>> begin EXERCISE INPUTS

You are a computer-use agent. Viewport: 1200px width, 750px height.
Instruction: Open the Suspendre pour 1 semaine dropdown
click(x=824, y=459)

>> end EXERCISE INPUTS
>> begin EXERCISE INPUTS

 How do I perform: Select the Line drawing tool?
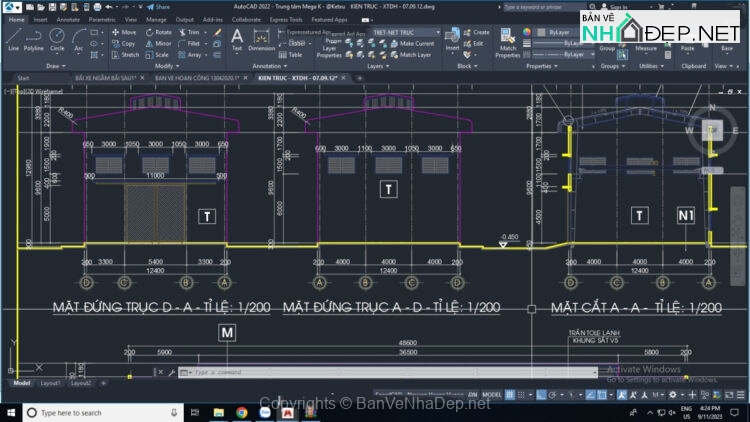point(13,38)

>> end EXERCISE INPUTS

• [SHORT EXERCISE]:
Count the lines in the items above that contain the string "Viewport". Reply with the number only.

• [EXERCISE SOLUTION]:
1